Bihar assembly rejects NRC, says NPR to be rolled out with no new questions
The proposed NPR will be carried out along with the house listing phase of the Census exercise from April 1 to September 30.
Lawmakers in NDA-ruled Bihar on Tuesday resolved against implementing a National Register of Citizens and decided to only go along with the national population register on the condition that the home ministry excludes the new contentious questions added to the questionnaire.

The two assurances were bundled in one resolution that was passed by the assembly in response to an adjournment motion moved by Leader of Opposition in the assembly Tejashwi Yadav.
Chief Minister Nitish Kumar had responded to this effort by the Rashtriya Janata Dal to corner the government, declaring that there should be “no confusion” on how the National Population Register, or NPR exercise would be carried out in the state. Nobody would be asked to furnish information such as places of birth of parents, Nitish Kumar said.
Bihar is the first NDA-ruled state to pass a resolution against the proposed NRC. Nitish Kumar’s Janata Dal United is in power in partnership with the Bharatiya Janata Party in Bihar.
In a signal that the two alliance partners were on the same page on this matter, Deputy Chief Minister Sushil Modi asserted that people would not be required to produce any documents as claimed by opposition parties.
NPR, a comprehensive biometric database of all “usual residents” in India, was created in 2010 and updated in 2015.
As the Home Ministry set out to update the database later this year, it added questions about the respondent’s mother tongue and the place and date of birth of the respondent’s parents. These additional questions were viewed suspiciously by opposition parties, particularly against the backdrop of the government’s announcement earlier about rolling out the NRC.

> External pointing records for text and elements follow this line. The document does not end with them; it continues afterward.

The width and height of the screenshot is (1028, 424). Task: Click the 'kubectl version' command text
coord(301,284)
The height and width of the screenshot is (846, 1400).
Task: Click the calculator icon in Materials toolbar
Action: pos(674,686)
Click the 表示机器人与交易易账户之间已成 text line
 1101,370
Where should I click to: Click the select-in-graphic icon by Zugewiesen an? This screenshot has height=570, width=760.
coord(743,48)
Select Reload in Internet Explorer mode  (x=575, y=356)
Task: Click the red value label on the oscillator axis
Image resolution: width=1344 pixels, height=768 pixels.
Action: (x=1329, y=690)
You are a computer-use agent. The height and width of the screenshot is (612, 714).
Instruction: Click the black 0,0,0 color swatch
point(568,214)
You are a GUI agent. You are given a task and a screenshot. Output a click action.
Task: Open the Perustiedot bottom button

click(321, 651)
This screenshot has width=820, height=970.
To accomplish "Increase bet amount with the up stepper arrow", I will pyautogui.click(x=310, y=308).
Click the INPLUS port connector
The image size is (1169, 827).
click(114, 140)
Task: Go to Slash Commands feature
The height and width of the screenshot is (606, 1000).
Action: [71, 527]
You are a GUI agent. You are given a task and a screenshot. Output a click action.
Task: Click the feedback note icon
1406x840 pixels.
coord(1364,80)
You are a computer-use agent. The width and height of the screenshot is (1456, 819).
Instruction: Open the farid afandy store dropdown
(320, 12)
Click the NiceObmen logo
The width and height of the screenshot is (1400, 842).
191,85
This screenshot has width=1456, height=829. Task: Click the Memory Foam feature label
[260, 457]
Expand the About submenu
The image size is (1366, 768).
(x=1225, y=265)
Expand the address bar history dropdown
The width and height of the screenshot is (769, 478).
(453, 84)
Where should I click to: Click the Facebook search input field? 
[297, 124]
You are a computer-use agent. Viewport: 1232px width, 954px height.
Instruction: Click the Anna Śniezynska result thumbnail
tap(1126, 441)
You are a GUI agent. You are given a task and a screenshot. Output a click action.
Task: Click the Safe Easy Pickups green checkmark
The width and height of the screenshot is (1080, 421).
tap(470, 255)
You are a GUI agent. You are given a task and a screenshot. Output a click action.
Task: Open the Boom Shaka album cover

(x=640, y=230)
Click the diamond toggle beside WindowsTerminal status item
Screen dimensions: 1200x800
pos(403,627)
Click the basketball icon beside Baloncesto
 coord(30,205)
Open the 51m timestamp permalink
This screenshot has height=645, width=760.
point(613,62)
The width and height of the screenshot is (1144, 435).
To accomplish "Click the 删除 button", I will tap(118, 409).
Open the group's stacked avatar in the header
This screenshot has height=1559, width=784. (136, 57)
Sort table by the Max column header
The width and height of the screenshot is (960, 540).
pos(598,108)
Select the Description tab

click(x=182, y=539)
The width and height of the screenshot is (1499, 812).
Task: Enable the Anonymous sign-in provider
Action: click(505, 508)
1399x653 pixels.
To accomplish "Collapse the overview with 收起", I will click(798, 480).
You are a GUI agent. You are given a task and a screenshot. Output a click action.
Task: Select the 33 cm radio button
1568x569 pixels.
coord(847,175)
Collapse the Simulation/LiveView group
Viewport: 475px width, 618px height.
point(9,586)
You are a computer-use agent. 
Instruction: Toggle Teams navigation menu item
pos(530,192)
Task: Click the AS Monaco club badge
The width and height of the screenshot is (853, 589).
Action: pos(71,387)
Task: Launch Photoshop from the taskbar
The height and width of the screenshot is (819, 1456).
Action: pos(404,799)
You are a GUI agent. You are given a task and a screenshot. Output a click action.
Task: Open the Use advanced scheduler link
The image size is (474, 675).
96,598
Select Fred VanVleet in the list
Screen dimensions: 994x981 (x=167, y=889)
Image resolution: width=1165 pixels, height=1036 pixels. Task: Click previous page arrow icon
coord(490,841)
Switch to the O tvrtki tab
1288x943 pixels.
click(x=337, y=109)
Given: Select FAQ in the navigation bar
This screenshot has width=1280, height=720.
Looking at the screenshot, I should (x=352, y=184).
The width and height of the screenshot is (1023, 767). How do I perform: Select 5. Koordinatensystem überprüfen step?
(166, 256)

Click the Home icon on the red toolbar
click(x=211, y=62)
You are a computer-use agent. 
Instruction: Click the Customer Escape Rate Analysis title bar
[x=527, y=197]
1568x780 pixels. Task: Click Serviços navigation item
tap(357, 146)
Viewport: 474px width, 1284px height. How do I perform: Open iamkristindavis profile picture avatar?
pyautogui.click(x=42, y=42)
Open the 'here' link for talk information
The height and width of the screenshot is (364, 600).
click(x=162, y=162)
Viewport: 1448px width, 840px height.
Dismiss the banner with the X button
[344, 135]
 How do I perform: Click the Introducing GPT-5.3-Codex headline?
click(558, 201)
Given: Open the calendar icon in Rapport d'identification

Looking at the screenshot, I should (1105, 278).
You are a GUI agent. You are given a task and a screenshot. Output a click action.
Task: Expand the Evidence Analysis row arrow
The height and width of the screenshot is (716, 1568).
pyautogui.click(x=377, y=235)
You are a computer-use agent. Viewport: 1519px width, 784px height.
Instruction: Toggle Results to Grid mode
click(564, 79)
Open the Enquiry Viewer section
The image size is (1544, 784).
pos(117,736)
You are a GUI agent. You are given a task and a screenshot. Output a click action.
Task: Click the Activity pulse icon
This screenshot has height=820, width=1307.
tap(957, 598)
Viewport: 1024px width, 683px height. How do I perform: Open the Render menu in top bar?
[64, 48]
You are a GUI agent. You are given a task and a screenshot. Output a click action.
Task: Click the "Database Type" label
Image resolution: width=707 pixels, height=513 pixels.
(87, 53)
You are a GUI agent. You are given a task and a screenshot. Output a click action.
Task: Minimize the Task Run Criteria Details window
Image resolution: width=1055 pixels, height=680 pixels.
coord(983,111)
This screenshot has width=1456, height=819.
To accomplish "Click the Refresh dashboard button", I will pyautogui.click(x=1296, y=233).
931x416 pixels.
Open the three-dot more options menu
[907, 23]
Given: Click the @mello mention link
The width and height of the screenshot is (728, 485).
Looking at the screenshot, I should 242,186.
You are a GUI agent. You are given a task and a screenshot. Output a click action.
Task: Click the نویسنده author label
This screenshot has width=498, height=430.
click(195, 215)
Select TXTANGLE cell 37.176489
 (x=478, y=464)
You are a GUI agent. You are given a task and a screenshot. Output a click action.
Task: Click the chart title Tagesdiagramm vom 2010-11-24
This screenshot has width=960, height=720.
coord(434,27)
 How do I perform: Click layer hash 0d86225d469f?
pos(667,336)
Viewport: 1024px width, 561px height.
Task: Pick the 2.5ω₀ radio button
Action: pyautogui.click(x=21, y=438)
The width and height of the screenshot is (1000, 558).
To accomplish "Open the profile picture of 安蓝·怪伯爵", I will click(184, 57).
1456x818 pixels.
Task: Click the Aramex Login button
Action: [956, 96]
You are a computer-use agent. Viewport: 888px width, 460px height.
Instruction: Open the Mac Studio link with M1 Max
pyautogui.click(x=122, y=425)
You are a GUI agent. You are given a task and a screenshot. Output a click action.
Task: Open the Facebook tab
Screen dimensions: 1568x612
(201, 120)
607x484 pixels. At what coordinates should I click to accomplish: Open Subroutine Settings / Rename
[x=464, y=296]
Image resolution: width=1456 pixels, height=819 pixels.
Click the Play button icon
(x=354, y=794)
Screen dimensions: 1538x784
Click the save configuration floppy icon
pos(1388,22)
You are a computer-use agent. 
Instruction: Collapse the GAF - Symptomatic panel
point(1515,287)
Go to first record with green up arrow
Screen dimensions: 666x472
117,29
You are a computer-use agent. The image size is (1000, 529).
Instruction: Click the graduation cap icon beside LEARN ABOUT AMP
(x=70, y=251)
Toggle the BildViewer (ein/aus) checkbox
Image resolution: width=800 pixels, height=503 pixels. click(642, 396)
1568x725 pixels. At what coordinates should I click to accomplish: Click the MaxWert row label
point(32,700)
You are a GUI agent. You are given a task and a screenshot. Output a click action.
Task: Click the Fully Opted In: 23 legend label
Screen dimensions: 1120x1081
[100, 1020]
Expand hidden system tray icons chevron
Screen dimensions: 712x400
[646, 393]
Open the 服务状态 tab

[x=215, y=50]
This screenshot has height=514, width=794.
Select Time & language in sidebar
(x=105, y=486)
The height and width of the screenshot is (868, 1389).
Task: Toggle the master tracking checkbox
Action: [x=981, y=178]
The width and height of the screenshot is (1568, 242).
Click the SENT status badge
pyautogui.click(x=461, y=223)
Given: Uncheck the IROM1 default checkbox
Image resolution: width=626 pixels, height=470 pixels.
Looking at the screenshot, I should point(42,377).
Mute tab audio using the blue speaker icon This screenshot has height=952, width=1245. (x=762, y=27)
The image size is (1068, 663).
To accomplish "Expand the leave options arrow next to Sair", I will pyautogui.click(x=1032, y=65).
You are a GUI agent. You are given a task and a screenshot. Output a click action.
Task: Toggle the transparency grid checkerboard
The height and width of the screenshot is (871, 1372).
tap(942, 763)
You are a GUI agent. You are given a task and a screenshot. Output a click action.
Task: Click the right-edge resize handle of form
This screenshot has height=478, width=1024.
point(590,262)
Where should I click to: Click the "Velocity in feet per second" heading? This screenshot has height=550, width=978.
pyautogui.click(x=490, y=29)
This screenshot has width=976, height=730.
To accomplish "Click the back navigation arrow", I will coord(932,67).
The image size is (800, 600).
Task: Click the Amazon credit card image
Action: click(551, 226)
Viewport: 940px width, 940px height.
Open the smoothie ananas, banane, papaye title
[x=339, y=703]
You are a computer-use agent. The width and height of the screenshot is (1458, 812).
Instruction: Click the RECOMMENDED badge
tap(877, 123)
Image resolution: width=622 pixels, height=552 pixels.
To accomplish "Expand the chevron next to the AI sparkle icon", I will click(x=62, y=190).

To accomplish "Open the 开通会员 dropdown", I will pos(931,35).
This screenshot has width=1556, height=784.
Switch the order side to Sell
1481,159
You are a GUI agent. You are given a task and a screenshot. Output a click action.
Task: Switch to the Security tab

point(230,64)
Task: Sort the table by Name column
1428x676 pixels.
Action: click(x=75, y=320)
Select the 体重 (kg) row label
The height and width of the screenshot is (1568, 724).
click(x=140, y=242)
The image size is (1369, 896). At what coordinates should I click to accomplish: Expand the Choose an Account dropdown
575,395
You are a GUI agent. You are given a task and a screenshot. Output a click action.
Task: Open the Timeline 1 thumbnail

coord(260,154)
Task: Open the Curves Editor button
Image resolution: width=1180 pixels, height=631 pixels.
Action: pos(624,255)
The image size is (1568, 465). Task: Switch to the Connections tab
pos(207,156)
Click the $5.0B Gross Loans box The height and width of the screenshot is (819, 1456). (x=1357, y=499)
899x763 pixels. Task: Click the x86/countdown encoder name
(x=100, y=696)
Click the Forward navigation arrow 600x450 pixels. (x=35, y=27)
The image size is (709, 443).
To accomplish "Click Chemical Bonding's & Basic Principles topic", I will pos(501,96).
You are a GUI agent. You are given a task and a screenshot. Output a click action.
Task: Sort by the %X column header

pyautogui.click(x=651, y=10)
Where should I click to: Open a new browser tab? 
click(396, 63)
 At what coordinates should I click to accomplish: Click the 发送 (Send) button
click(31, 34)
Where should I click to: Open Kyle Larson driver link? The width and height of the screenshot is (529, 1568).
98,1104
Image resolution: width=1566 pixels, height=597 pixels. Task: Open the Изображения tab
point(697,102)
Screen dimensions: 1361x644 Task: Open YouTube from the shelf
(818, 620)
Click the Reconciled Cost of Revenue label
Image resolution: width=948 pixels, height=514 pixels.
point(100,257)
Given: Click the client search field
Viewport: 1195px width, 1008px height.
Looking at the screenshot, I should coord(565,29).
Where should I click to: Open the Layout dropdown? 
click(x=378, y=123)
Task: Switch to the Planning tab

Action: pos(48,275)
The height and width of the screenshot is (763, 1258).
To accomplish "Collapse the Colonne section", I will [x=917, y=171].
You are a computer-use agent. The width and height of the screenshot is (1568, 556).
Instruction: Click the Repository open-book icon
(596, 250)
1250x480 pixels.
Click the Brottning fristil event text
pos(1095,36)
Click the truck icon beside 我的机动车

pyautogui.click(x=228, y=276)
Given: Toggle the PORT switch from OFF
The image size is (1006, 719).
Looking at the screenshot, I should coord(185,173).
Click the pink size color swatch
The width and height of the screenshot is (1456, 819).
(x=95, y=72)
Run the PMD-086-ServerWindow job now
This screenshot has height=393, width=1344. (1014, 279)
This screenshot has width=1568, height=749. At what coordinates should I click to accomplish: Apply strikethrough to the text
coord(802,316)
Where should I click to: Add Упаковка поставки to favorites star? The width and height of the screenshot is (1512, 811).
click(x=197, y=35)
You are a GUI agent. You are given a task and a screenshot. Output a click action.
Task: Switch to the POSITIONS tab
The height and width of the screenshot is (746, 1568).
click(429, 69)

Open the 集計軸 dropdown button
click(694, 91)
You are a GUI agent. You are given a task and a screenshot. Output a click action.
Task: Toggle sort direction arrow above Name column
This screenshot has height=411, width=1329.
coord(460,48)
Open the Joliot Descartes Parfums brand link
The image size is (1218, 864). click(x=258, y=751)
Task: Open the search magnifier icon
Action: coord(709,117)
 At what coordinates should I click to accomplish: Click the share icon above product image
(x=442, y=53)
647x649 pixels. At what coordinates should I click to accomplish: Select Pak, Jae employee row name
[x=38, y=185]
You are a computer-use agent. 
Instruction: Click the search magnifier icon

After the huge row erupted over amendments that introduced a religion test to citizenship for people from three countries, however, the Centre has insisted that there had been no decision yet on the NRC. Opposition parties point out that this declaration does not imply that the government won’t go for the NRC in the future.
It is not clear how opposition-ruled states would respond to the reported move to drop the contentious questions from NPR. BJP leaders believe that it could put some opposition parties in a spot, particularly the Congress that had launched the NPR project in 2010.